In most cases, there is concordance between clinician- and self-reported smoking status. A small area of discordance was identified where clinicians reported some patients as ‘current smokers’, whilst patients self-reported having stopped. The causes for this were not explored and require further investigation. This study supports the use of ePROMs as a helpful tool to assess smoking status, and it can be used to identify patients for smoking cessation referral.

Key Summary Points

It is recognised that those patients who continue smoking following a lung cancer report having a lower quality of life and worse physical health outcomes.
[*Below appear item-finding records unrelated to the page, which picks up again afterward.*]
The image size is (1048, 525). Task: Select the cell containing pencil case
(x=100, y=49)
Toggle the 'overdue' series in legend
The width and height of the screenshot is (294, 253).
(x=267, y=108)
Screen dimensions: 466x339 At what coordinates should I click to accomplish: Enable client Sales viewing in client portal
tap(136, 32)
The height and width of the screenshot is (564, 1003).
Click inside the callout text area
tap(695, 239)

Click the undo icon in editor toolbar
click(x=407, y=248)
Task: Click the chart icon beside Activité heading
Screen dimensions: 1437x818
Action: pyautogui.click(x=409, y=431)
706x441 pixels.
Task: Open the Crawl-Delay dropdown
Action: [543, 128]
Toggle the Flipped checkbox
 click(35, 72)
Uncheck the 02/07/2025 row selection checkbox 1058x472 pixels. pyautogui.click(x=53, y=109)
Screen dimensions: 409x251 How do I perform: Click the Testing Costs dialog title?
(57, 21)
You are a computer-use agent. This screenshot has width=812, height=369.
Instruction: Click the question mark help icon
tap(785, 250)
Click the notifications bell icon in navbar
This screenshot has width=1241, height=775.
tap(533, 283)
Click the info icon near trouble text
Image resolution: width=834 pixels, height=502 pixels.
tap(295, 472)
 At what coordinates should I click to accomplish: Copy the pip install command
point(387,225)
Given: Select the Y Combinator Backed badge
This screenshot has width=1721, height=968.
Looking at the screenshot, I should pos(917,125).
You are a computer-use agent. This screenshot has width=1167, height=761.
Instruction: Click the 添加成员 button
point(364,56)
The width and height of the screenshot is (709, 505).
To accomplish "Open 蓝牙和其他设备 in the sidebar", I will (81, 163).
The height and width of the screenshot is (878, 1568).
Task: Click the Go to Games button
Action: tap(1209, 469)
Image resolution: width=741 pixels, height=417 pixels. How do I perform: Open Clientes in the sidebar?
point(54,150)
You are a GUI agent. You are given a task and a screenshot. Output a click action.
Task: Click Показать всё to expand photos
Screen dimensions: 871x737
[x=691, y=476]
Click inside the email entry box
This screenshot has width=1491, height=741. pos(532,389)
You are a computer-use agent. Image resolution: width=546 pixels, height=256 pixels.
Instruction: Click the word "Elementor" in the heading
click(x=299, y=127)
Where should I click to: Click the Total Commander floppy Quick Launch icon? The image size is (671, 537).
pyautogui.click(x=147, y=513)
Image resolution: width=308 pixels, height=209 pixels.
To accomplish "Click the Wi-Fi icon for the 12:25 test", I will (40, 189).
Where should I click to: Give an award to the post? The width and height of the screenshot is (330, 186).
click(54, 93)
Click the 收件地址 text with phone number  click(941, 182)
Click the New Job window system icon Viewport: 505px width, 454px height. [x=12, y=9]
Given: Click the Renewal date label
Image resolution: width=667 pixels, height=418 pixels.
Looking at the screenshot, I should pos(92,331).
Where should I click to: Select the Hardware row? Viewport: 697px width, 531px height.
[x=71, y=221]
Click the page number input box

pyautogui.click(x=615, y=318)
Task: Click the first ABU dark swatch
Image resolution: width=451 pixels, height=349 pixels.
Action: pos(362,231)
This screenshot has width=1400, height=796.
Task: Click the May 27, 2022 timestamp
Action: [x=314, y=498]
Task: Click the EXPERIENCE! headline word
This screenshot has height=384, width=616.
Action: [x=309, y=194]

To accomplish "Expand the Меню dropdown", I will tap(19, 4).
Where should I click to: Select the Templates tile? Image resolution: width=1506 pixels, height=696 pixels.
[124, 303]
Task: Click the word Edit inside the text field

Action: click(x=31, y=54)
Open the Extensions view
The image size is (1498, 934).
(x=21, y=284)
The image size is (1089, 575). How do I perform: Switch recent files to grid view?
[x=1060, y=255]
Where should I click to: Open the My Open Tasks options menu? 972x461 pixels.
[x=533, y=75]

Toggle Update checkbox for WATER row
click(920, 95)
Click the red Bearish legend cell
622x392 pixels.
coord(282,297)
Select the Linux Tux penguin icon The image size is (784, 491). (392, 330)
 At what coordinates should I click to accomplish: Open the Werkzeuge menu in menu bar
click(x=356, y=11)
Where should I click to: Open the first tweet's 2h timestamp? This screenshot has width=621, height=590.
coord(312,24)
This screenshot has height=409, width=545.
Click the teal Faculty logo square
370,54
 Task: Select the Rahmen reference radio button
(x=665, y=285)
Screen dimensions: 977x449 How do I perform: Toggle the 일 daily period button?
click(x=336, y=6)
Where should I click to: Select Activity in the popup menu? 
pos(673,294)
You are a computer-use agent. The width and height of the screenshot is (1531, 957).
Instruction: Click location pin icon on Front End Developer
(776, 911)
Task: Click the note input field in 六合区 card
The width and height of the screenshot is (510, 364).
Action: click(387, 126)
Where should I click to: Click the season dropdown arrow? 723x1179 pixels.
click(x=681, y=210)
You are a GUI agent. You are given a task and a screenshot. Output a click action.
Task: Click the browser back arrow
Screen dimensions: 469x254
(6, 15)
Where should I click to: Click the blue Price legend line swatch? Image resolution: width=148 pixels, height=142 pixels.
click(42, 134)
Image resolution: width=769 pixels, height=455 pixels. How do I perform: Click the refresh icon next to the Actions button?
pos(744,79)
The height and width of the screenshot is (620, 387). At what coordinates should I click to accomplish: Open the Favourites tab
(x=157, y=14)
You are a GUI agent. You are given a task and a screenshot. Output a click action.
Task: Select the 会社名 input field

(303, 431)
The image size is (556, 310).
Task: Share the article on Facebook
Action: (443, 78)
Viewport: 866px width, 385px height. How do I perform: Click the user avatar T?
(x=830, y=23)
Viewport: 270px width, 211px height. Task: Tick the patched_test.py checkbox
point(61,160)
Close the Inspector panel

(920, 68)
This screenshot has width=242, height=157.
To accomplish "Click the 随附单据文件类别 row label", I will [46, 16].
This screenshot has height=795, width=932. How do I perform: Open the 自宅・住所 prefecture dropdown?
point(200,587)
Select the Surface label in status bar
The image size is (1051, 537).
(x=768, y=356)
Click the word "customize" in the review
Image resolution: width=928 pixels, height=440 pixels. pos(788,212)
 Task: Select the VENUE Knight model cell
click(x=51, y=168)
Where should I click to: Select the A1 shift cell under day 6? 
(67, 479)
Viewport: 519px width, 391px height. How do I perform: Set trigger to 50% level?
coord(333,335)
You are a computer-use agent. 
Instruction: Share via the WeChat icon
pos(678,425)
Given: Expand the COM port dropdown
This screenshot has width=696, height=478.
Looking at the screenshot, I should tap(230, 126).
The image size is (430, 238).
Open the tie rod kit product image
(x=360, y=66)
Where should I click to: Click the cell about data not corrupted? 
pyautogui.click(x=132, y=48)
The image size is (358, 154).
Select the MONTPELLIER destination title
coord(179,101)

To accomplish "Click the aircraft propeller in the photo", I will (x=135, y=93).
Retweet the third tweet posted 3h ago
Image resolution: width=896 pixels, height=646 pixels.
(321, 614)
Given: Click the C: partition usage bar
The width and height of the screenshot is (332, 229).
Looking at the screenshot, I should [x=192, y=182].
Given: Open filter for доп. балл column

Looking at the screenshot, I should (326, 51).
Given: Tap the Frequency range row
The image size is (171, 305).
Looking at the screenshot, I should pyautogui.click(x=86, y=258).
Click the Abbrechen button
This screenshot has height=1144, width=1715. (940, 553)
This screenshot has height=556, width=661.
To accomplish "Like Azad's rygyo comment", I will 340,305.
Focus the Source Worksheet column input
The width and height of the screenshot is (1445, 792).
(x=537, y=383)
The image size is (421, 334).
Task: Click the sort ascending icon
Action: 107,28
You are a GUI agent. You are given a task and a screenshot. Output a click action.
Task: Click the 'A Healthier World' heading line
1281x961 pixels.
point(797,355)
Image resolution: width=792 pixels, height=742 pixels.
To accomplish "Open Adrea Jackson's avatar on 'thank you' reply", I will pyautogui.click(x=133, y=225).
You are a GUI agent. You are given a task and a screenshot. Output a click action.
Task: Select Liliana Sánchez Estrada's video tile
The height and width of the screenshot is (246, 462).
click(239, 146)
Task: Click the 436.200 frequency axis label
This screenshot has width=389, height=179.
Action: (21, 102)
Therefore, it is important to identify those that are still smoking and make appropriate referrals to smoking cessation services. An independent questionnaire, such as an electronic Patient Reported Outcome Measure (ePROM), would be well poised to aid in identifying those patients that still smoke.
Do patients report a different smoking status on an electronic independent questionnaire compared with what they report to clinicians at their initial clinic visit?
Patients that self reported as current smokers were more likely to have discordant records than never/ex-smokers (P < 0.05).
Discordance between patient and clinician warrants follow-up or immediate referral to smoking cessation services.